Go Reda Go!
She's in a tough position, but she's the best we got.
The legal affairs committee of the European Parliament will vote today on Pirate Party MEP Julia Reda’s controversial copyright report. The report is not legislatively binding, but will contribute to the debate surrounding forthcoming copyright reforms. A new draft law is expected to be proposed by Digi Commissioner Gunther "H …
...at the end of an audiobook I was listening to it said "copyright renewed by..." and listed the now dead authors childrens names (I presume, males had same surname). Now P.K. Dick hasn't been dead long enough for copyright to expire, so what is the "copyright renewed" thing? Is now in copyright until 60/75 years after the death of the last surviving "new" copyright holder? How can copyright be renewed anyway? Surely once it's created that's it. Anything else is a derivative, isn't it? Is this another loop-hole the EU and Pirate party ought to be looking at?

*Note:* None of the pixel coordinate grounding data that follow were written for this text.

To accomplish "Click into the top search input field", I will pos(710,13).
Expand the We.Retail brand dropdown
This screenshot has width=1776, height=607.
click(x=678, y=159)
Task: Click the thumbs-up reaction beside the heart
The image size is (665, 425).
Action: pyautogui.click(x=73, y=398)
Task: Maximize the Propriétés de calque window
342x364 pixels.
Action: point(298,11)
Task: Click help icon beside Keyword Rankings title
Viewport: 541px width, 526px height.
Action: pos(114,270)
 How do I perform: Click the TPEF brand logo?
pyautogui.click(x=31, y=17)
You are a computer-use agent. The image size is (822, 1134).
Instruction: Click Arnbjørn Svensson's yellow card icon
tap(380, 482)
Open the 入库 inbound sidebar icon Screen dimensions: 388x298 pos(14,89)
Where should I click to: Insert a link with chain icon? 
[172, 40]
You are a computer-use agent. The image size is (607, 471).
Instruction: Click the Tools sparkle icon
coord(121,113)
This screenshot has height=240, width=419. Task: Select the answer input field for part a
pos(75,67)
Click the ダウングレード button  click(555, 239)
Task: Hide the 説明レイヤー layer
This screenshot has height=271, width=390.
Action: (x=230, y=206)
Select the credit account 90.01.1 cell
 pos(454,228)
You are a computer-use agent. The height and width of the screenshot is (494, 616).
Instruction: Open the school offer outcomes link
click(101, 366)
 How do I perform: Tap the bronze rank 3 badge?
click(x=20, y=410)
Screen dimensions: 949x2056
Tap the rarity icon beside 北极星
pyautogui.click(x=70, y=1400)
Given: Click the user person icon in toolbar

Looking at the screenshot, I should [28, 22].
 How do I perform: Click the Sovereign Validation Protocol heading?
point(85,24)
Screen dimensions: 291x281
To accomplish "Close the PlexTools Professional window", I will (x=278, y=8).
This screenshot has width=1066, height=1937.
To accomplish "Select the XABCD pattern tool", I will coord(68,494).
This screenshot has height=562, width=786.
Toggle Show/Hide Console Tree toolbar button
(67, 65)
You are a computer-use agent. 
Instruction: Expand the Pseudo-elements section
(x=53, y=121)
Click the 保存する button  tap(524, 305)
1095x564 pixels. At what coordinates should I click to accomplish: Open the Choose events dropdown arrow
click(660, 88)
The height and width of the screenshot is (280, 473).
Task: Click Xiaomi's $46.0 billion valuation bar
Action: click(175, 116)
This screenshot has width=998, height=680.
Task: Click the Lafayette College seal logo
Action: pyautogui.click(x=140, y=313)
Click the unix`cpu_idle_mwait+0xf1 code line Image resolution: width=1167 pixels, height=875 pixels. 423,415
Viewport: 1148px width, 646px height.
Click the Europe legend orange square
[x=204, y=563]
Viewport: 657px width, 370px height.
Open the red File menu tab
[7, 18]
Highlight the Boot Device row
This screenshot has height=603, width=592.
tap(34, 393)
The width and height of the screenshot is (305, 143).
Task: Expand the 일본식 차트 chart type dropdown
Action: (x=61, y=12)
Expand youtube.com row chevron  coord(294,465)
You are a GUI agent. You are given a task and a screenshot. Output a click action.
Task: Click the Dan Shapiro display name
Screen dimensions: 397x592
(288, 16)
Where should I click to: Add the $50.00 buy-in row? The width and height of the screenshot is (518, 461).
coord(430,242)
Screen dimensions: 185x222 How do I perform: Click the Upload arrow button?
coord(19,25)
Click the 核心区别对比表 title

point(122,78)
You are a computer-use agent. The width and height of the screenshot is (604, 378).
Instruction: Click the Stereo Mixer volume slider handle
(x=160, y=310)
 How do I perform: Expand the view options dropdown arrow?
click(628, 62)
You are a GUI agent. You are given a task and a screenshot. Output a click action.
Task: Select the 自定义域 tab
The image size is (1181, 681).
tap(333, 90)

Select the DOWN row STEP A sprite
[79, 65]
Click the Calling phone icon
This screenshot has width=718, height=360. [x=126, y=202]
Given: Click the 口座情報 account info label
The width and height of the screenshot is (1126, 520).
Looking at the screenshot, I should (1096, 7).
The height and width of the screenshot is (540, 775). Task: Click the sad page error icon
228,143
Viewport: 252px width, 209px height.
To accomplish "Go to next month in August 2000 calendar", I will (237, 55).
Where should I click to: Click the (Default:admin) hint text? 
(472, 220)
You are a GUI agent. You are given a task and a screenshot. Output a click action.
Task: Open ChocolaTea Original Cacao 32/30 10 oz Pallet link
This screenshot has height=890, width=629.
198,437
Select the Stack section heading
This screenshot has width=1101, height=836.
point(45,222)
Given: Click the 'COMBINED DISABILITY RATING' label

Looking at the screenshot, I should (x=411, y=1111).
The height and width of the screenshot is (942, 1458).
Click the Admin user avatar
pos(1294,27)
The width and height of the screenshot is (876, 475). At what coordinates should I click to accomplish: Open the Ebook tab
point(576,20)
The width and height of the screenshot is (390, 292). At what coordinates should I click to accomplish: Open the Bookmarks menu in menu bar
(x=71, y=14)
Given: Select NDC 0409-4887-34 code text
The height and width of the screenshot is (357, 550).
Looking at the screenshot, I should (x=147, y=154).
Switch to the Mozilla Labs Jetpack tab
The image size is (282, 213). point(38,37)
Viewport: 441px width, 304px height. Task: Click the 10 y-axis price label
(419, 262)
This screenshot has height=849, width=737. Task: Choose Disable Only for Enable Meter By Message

(A Scanner Darkly in case anyone is interested, which has it's own performance copyright)
This is seen all over society - wealth entrenchment.
With houses, you lobby to not build new ones so the ones you own are more valuable.
With land it is "you cannot build there".
With media it is "I made this, and think it should return profit forever" in this way the new media cannot wash away the old media.
We reached saturation probably 40 years ago, but the internet has made it possible for the average person to aggregate anything they want.
And media companies keep wanting the same prices for selling mediocre average quality into a saturated market.
What could possibly go wrong?
P.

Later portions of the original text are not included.